# [What you are asked to do]
Repeat the records exactly, so that each line matches the original.

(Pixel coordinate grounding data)
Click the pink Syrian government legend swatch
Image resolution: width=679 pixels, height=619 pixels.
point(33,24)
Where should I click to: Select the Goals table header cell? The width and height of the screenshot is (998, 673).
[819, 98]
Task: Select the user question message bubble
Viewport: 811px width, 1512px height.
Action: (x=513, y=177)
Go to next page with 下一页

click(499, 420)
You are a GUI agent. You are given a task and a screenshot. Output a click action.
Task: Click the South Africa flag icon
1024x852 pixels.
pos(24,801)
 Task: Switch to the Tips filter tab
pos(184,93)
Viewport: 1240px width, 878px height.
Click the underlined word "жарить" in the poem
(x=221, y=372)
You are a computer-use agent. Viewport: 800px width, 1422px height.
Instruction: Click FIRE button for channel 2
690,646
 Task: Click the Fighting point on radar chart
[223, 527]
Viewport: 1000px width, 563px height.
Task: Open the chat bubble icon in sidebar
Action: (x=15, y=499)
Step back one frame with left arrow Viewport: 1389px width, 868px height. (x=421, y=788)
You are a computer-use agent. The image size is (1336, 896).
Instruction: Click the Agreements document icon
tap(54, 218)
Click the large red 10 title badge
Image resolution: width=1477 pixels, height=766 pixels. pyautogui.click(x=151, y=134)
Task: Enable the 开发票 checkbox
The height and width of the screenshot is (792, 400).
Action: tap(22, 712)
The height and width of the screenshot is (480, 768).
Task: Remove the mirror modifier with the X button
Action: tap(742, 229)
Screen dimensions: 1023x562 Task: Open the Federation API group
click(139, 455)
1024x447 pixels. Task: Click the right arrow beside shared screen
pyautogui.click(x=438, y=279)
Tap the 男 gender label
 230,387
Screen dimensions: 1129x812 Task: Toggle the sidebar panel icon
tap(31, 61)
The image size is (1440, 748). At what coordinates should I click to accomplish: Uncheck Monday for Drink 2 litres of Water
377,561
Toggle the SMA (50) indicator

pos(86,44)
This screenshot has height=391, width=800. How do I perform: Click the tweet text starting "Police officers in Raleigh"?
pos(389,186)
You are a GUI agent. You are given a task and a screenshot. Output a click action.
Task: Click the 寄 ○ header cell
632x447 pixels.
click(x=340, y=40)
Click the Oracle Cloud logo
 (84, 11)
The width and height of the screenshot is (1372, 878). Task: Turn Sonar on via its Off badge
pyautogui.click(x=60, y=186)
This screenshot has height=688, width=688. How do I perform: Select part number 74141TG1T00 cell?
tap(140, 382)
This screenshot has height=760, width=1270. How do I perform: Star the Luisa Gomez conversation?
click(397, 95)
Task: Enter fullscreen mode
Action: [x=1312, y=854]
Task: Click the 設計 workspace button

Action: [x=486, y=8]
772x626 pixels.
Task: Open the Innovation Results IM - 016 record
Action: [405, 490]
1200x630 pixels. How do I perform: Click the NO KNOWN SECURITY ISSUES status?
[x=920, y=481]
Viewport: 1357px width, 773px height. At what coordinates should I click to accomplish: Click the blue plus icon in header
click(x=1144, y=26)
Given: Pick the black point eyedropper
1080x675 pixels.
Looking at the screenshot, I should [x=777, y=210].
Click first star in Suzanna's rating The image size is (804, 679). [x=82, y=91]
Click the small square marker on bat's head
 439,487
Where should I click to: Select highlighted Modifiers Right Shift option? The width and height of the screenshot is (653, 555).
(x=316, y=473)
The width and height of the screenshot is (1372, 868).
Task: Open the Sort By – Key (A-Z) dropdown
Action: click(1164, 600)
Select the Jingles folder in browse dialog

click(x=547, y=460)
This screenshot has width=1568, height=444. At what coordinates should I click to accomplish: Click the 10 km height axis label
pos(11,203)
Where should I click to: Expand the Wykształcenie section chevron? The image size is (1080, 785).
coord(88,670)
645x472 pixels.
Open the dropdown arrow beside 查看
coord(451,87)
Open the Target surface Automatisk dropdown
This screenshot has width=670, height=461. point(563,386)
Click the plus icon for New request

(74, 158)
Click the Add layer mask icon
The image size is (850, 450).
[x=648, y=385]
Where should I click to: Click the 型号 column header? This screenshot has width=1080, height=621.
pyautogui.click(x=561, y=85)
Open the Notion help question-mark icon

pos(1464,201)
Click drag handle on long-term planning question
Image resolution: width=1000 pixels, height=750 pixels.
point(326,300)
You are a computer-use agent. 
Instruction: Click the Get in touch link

# [Exercise solution]
Click the pink Syrian government legend swatch
Image resolution: width=679 pixels, height=619 pixels.
point(33,24)
Where should I click to: Select the Goals table header cell? The width and height of the screenshot is (998, 673).
[819, 98]
Task: Select the user question message bubble
Viewport: 811px width, 1512px height.
Action: (x=513, y=177)
Go to next page with 下一页

click(499, 420)
You are a GUI agent. You are given a task and a screenshot. Output a click action.
Task: Click the South Africa flag icon
1024x852 pixels.
pos(24,801)
 Task: Switch to the Tips filter tab
pos(184,93)
Viewport: 1240px width, 878px height.
Click the underlined word "жарить" in the poem
(x=221, y=372)
You are a computer-use agent. Viewport: 800px width, 1422px height.
Instruction: Click FIRE button for channel 2
690,646
 Task: Click the Fighting point on radar chart
[223, 527]
Viewport: 1000px width, 563px height.
Task: Open the chat bubble icon in sidebar
Action: (x=15, y=499)
Step back one frame with left arrow Viewport: 1389px width, 868px height. (x=421, y=788)
You are a computer-use agent. The image size is (1336, 896).
Instruction: Click the Agreements document icon
tap(54, 218)
Click the large red 10 title badge
Image resolution: width=1477 pixels, height=766 pixels. pyautogui.click(x=151, y=134)
Task: Enable the 开发票 checkbox
The height and width of the screenshot is (792, 400).
Action: tap(22, 712)
The height and width of the screenshot is (480, 768).
Task: Remove the mirror modifier with the X button
Action: tap(742, 229)
Screen dimensions: 1023x562 Task: Open the Federation API group
click(139, 455)
1024x447 pixels. Task: Click the right arrow beside shared screen
pyautogui.click(x=438, y=279)
Tap the 男 gender label
 230,387
Screen dimensions: 1129x812 Task: Toggle the sidebar panel icon
tap(31, 61)
The image size is (1440, 748). At what coordinates should I click to accomplish: Uncheck Monday for Drink 2 litres of Water
377,561
Toggle the SMA (50) indicator

pos(86,44)
This screenshot has height=391, width=800. How do I perform: Click the tweet text starting "Police officers in Raleigh"?
pos(389,186)
You are a GUI agent. You are given a task and a screenshot. Output a click action.
Task: Click the 寄 ○ header cell
632x447 pixels.
click(x=340, y=40)
Click the Oracle Cloud logo
 (84, 11)
The width and height of the screenshot is (1372, 878). Task: Turn Sonar on via its Off badge
pyautogui.click(x=60, y=186)
This screenshot has height=688, width=688. How do I perform: Select part number 74141TG1T00 cell?
tap(140, 382)
This screenshot has height=760, width=1270. How do I perform: Star the Luisa Gomez conversation?
click(397, 95)
Task: Enter fullscreen mode
Action: [x=1312, y=854]
Task: Click the 設計 workspace button

Action: [x=486, y=8]
772x626 pixels.
Task: Open the Innovation Results IM - 016 record
Action: [405, 490]
1200x630 pixels. How do I perform: Click the NO KNOWN SECURITY ISSUES status?
[x=920, y=481]
Viewport: 1357px width, 773px height. At what coordinates should I click to accomplish: Click the blue plus icon in header
click(x=1144, y=26)
Given: Pick the black point eyedropper
1080x675 pixels.
Looking at the screenshot, I should [x=777, y=210].
Click first star in Suzanna's rating The image size is (804, 679). [x=82, y=91]
Click the small square marker on bat's head
 439,487
Where should I click to: Select highlighted Modifiers Right Shift option? The width and height of the screenshot is (653, 555).
(x=316, y=473)
The width and height of the screenshot is (1372, 868).
Task: Open the Sort By – Key (A-Z) dropdown
Action: click(1164, 600)
Select the Jingles folder in browse dialog

click(x=547, y=460)
This screenshot has width=1568, height=444. At what coordinates should I click to accomplish: Click the 10 km height axis label
pos(11,203)
Where should I click to: Expand the Wykształcenie section chevron? The image size is (1080, 785).
coord(88,670)
645x472 pixels.
Open the dropdown arrow beside 查看
coord(451,87)
Open the Target surface Automatisk dropdown
This screenshot has width=670, height=461. point(563,386)
Click the plus icon for New request

(74, 158)
Click the Add layer mask icon
The image size is (850, 450).
[x=648, y=385]
Where should I click to: Click the 型号 column header? This screenshot has width=1080, height=621.
pyautogui.click(x=561, y=85)
Open the Notion help question-mark icon

pos(1464,201)
Click drag handle on long-term planning question
Image resolution: width=1000 pixels, height=750 pixels.
point(326,300)
You are a computer-use agent. 
Instruction: Click the Get in touch link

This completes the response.